Which is another problem. The repetition of plot points–how many LAST DALEKS OMG can there possibly be? Yet they’ve done it three times. Almost worth it for the Delete/Exterminate thing, which was awesome, but it’s tiring. I also count three separate iterations of the “TV is EVIL and will ROT YOUR BRAIN” moral without once acknowledging the irony of delivering that message via a TV show. Shut up, Davies.

They took my Doctor and my Buffy-methadone away. Who am I supposed to care about? I’m more excited for Torchwood, because I care about Jack, and he’s over there.

And by way of non sequitur, general note to TV: I am tired of will they/won’t they? sex plots. Shut up and do it already, I’m tired. The X-Files pretty much shat all over that plotline for the next ten years so give it a rest.

Especially since you essentially pulled that shit this time and gave us no catharsis wrt Rose and the Doctor’s relationship. One mystical kiss a full season ago does not closure make. Ask Cordelia.

Plus the Tenth Doctor bugs on a general level. He is too young, too goofy, his nose is all rodent-like, and he giggles too much. Whatever. Eccleston had gravitas, yet big goofy smiles and a total love for being a superhero with a time machine. I love that. Tennant has…cute glasses. And I admit, like Superman, his power seems to be that he can put on those glasses and become someone I can’t recognize–an attractive male. Tennant is also not nearly as good at the angry speechifying.

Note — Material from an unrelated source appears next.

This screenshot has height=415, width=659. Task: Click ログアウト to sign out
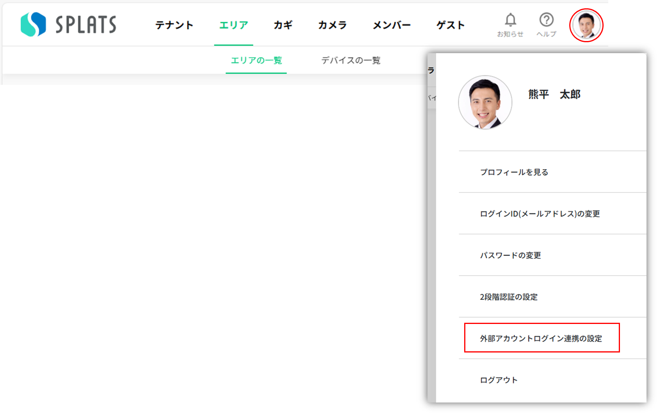tap(499, 380)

But I love it, anyway. It has the humor-and-horror sandwich that Buffy did, but with sci-fi and awesome accents. It’s sad and touching and weirdly nostalgic, vibrating at viewer-frequency about lost loves and chances and taking a step out of the world. I would love to have a little model TARDIS on my desk, to remind me about the importance of making that choice, the choice to chase something impossible and extraordinary but totally unsafe over Powell Estates and all they represent. Sometimes I need to be reminded that the former is almost always the better choice.

Doctor Who is love, man, and I am not even kidding.